Essa relação vem de longa data, mas há sinais de que tem se fortalecido com o passar dos anos. O principal representante da indústria nos assentos da comunidade acadêmica é o International Life Sciences Institute (ILSI), criado em 1978 pela Coca-Cola. “O ILSI Internacional e o ILSI Brasil acreditam que o fórum científico é um fórum neutro e é o único fórum que pode dar respostas seguras para uma população que necessita de uma contribuição científica”, defendeu o diretor-presidente do ILSI, Ary Bucione, na entrevista que nos concedeu. A organização aberta nos Estados Unidos hoje conta com 17 regionais espalhadas pelo mundo, sempre buscando a interface entre ciência, indústria e governo. No Brasil, são quase 40 empresas patrocinadoras, entre elas Coca-Cola, Nestlé, Danone, Ajinomoto, Basf, Cargill, Pepsico, Unilever e Kellogg’s.
Revisamos mais de uma centena de atas de reuniões de grupos de trabalho na Anvisa. Entrevistamos dezenas de pessoas. Lemos o material científico apresentado por pesquisadores e diretamente pela indústria para embasar a tomada de decisão. E não encontramos nenhuma divergência relevante entre as posições das empresas de alimentos e do ILSI – e também de alguns professores com trabalhos financiados pelo setor privado. Pelo contrário, a convergência é constante. Não só isso, mas também o histórico de relações entre ciência, setor privado e agenda regulatória no mundo todo permite levantar interrogações sobre os efeitos desse processo.’
O ILSI é dividido em forças-tarefa, cada uma sobre um tema, nas quais integrantes de universidades e institutos de pesquisa dividem espaço com representantes das empresas. O instituto alega que essa composição veda a manipulação de resultados em favor de interesses privados, já que a área científica sempre tem maioria. E também diz que é proibido fazer lobby, embora admita promover advocacy, que é a influência sobre o poder público por organizações da sociedade, aqui entendida num caráter bem amplo – apresentando-se como “entidade sem fins lucrativos”, o ILSI, em tese, se encaixa nessa definição.

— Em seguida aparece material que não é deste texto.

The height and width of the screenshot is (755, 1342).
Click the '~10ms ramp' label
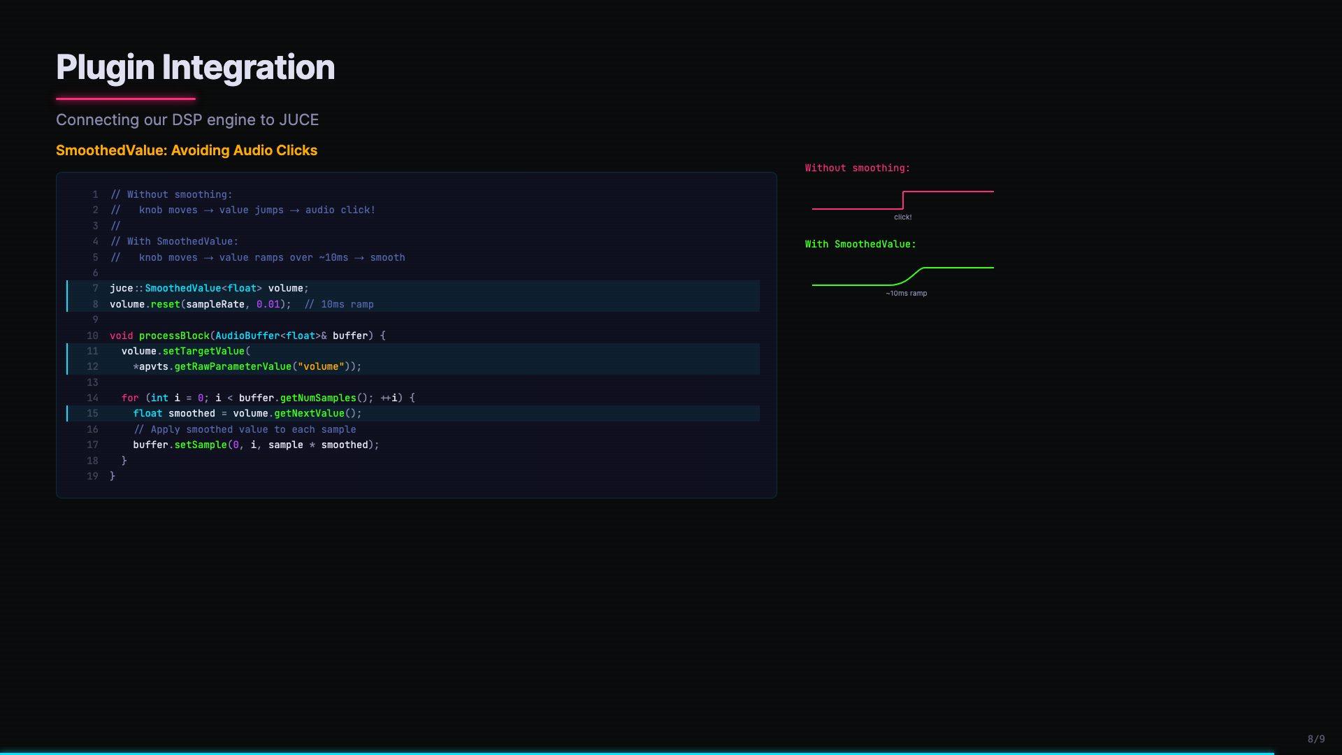(906, 293)
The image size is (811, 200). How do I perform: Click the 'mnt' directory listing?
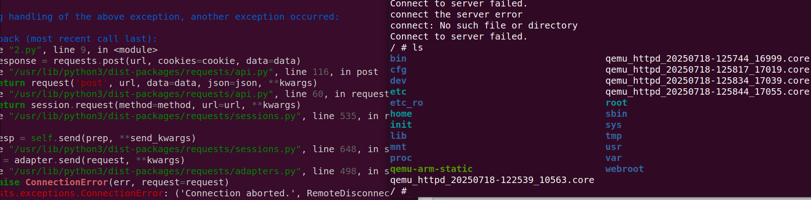click(398, 147)

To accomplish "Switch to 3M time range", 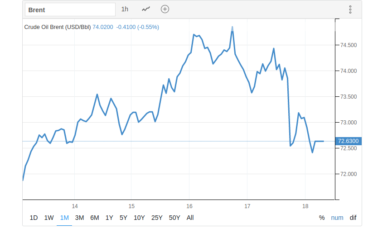I will (x=79, y=218).
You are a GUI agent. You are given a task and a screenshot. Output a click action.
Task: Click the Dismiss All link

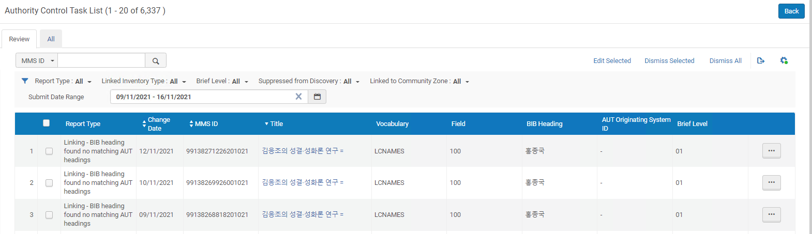click(725, 61)
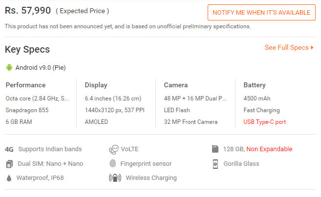
Task: Click the red Non Expandable label
Action: tap(269, 149)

O congresso anual da organização contou em 2017 com a participação de um diretor da Anvisa pela primeira vez. Fernando Mendes Garcia Neto criticou “modismos alimentares” que, segundo ele, prejudicam a saúde da população, fazendo eco ao escopo argumentativo da indústria de ultraprocessados. “Sejamos participativos e propositivos em prol da construção de uma linha de atuação que nos permita estabelecer um mínimo de ordenamento regulatório que possa seguir em alinhamento com a evolução tecnológica desses produtos de forma a permitir, no menor tempo possível, a comercialização deles em situação que garanta eficácia e segurança no uso”, afirmou Garcia Neto.
O ILSI e outras organizações próximas à indústria têm trabalhado para agilizar processos dentro da Anvisa, especialmente no que diz respeito a novos produtos. Como a indústria investe forte em inovação, está sempre alguns passos à frente da agenda regulatória e da pesquisa acadêmica. Sempre que se pronuncia publicamente, Bucione enfatiza que o ILSI é uma organização científica. Porém, em algumas reuniões da Anvisa o instituto se faz representar por funcionários de empresas, inclusive Bucione, que é da DuPont, fabricante de ingredientes fornecidos à indústria de alimentos.

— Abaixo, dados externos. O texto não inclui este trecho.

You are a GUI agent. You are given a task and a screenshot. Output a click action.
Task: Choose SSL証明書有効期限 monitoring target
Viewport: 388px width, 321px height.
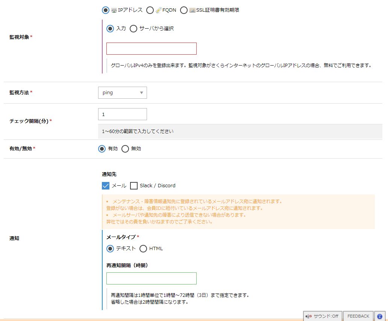(184, 10)
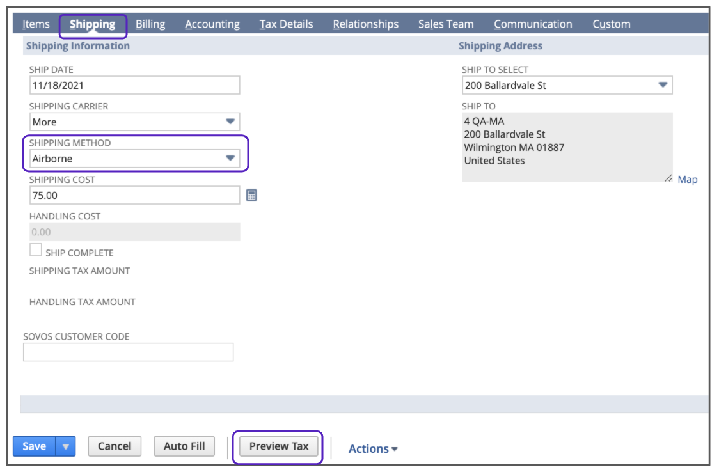Enable the Ship Complete checkbox
The image size is (719, 472).
coord(36,251)
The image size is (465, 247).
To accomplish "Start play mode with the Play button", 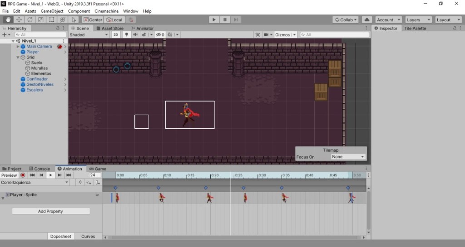I will pos(213,20).
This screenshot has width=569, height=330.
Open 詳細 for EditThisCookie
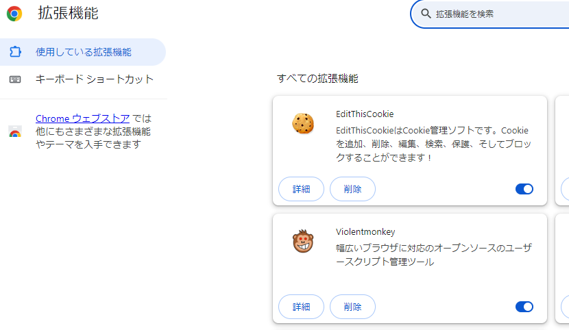point(302,189)
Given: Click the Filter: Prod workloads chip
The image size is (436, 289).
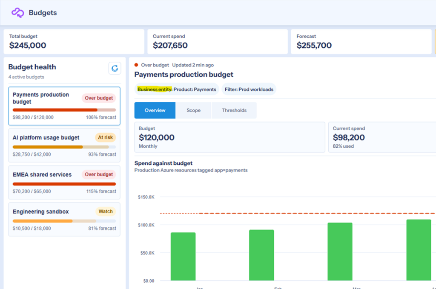Looking at the screenshot, I should tap(249, 89).
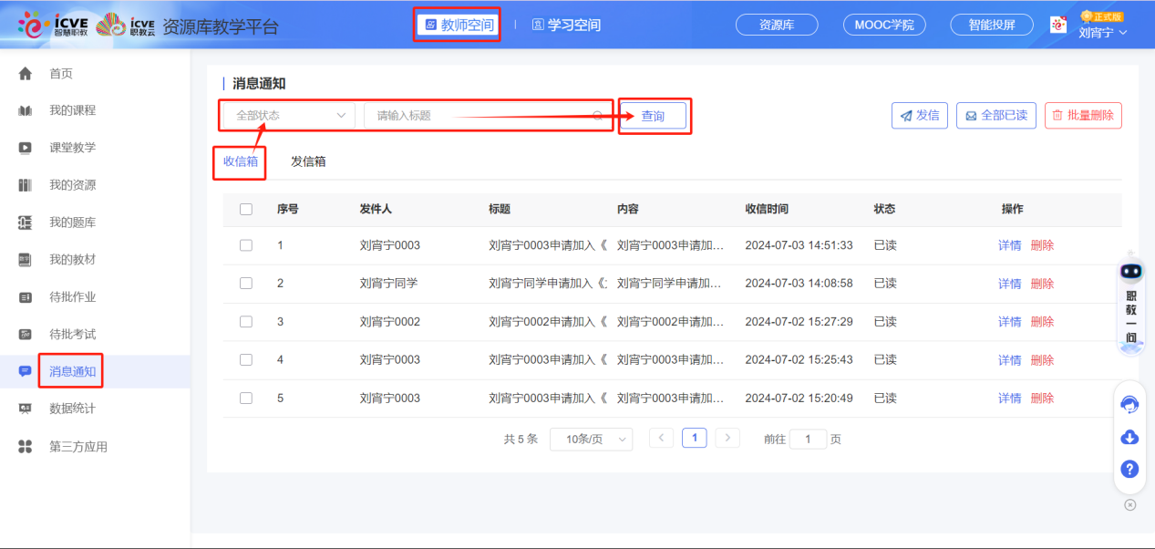Check the checkbox beside 刘宵宁0002 message
The height and width of the screenshot is (549, 1155).
tap(245, 321)
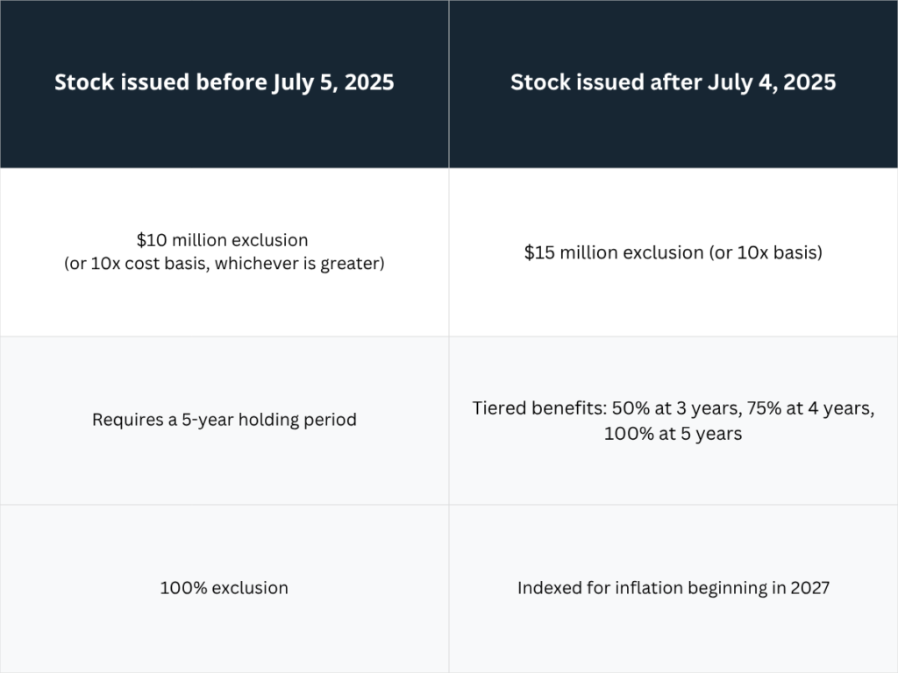Click the "Stock issued before July 5, 2025" header

point(224,82)
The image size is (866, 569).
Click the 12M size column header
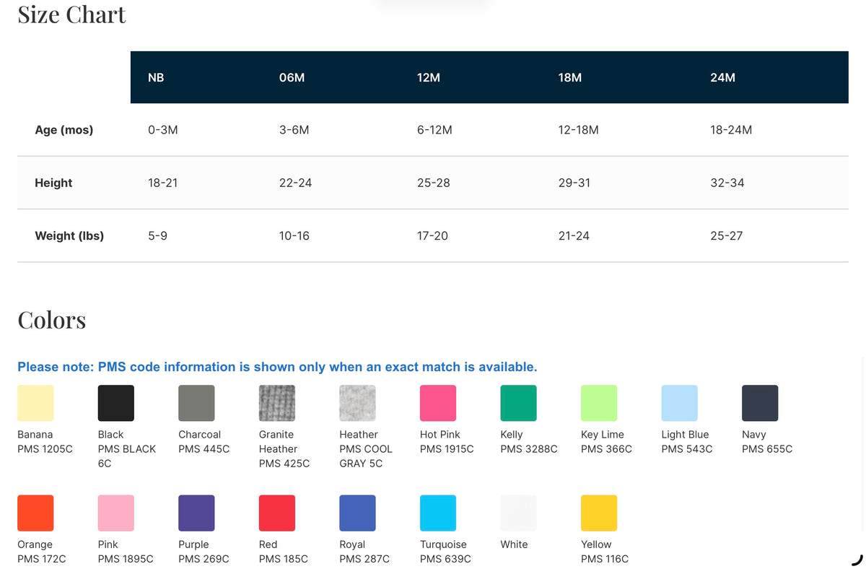click(429, 77)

Aldo Baccarin, ex-Kraft Foods e presidente do ILSI de 2001 a 2015, representou o instituto no Grupo de Trabalho para Auxiliar na Elaboração de Critérios para Seleção dos Alimentos Passíveis de Veicularem Alegações e para Definir as Alegações de Função Plenamente Reconhecidas. “O ILSI é uma organização abstrata”, Baccarin nos respondeu, e fez um raro momento de silêncio durante a mais de uma hora de conversa realizada em agosto. “Sim, a gente manda as pessoas que têm o melhor nível de conhecimento, e sempre vão assessorados por alguém da ciência. Eles têm que tomar muito cuidado para, se ficar em qualquer momento claro que está tendo um conflito de interesses, essas pessoas têm que se abster e pular fora.”

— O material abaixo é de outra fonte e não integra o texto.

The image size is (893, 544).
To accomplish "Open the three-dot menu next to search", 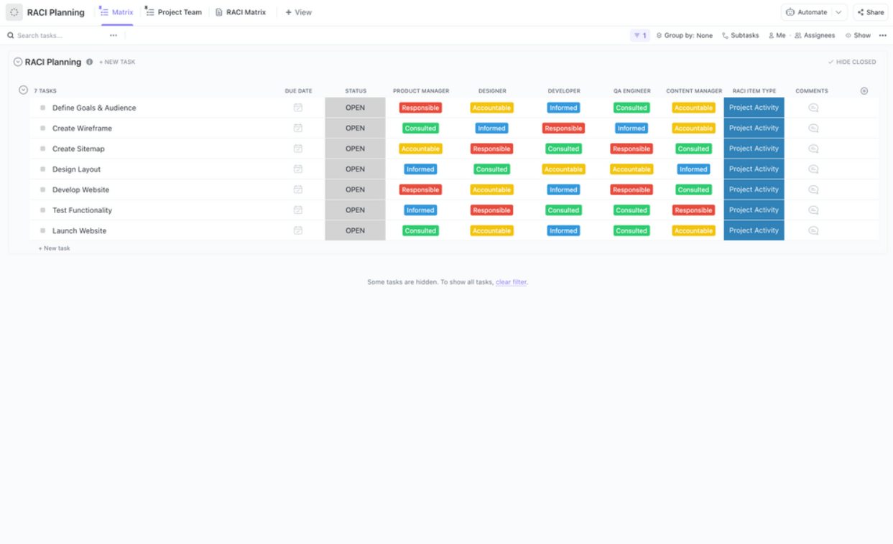I will 114,35.
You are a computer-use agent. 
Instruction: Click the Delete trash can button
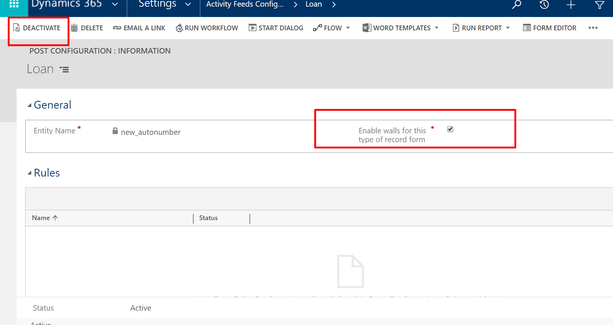click(x=87, y=28)
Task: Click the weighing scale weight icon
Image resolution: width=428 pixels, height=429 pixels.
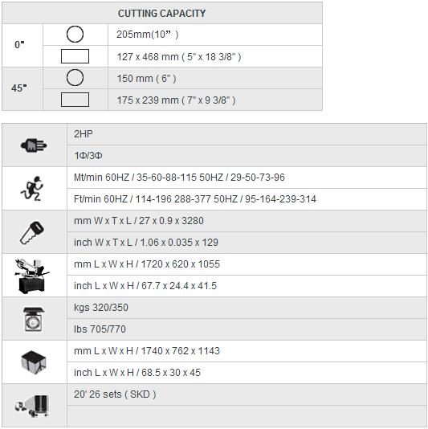Action: [34, 319]
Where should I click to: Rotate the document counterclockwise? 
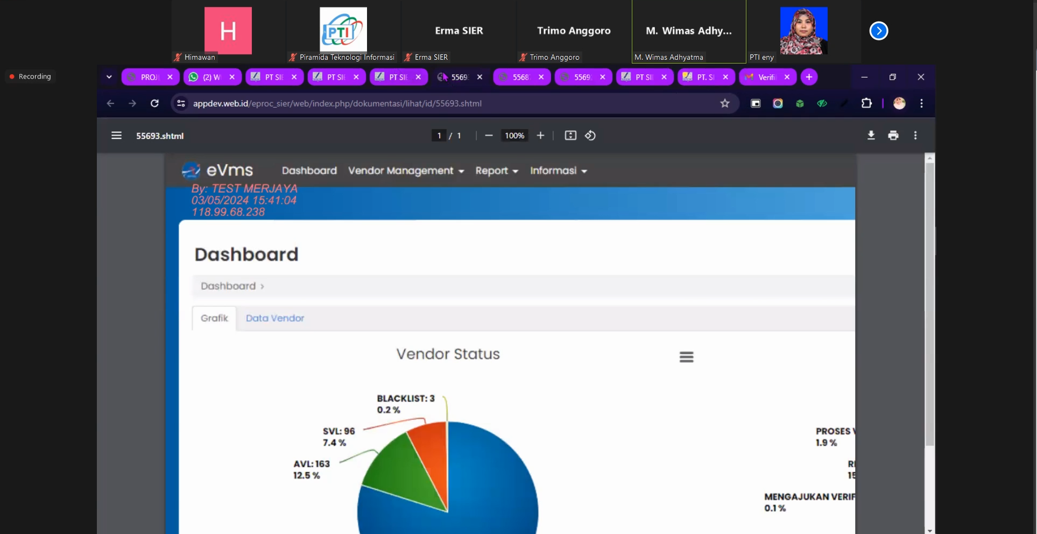[x=590, y=136]

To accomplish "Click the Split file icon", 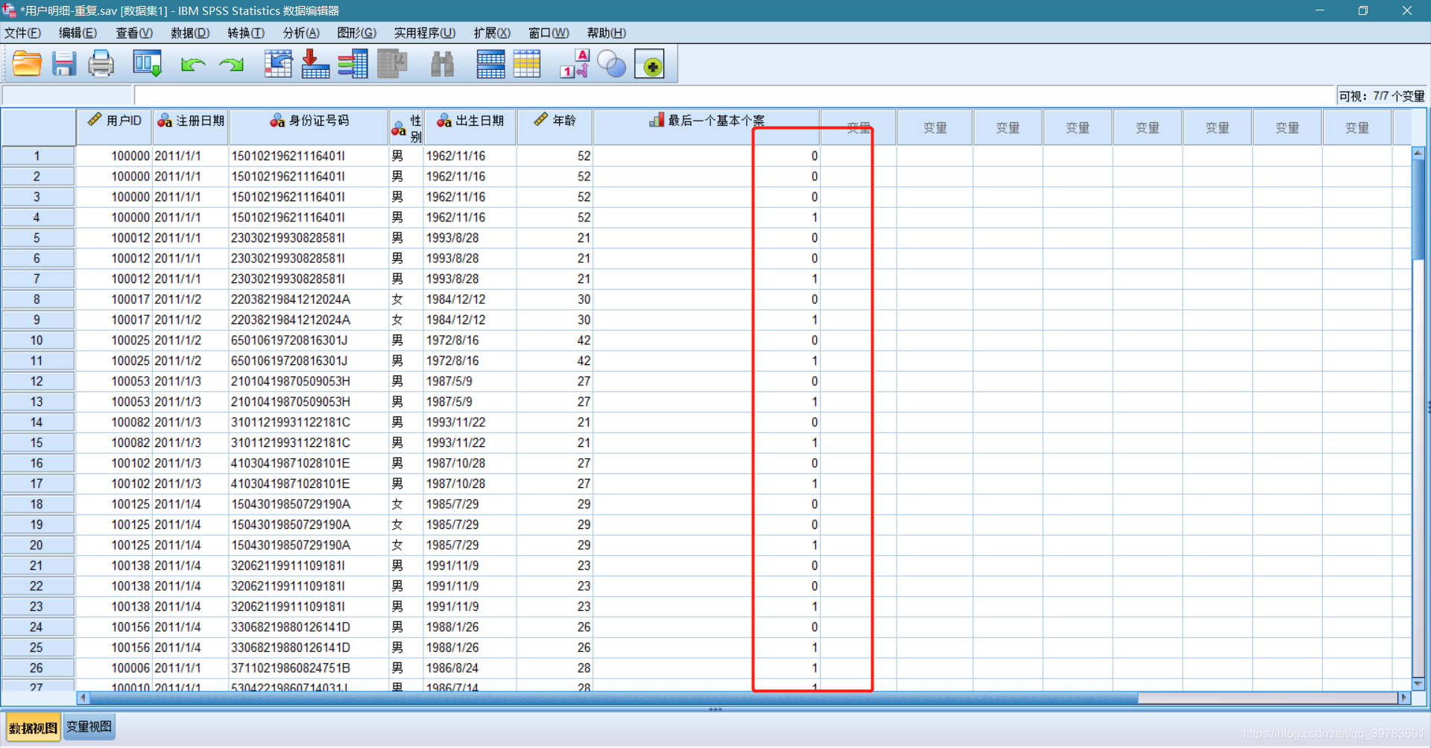I will 490,64.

O GT foi formado pela Comissão Técnico-Científica de Assessoramento em Alimentos Funcionais e Novos Alimentos, instalada em 1999, mesmo ano de criação da Anvisa. A agência era então presidida por Gonçalo Vecina Neto, professor da Faculdade de Saúde Pública da USP, que determinou que Franco Lajolo, professor da Faculdade de Ciências Farmacêuticas da USP e fundador do ILSI, coordenasse a criação da norma brasileira sobre alimentos funcionais. Essa norma baliza o trabalho da comissão, desde sempre dominada por representantes do ILSI, com o poder de aprovar ou reprovar alegações de benefícios à saúde em alimentos.
No grupo de trabalho aberto em 2013, a organização contou com dois assentos diretos. E ainda teve direito a mais duas cadeiras reservadas à academia: Hélio Vannucchi, professor da Faculdade de Medicina de Ribeirão Preto da USP, e o próprio Lajolo, atual presidente do Comitê Científico do instituto, que durante um recente congresso da área médica se referiu a Bucione como “chefe”. Já Vannucchi, tanto nesse grupo como em outro de que fez parte, apresentou-se reiteradas vezes em nome do ILSI, apesar de inscrito como representante da USP.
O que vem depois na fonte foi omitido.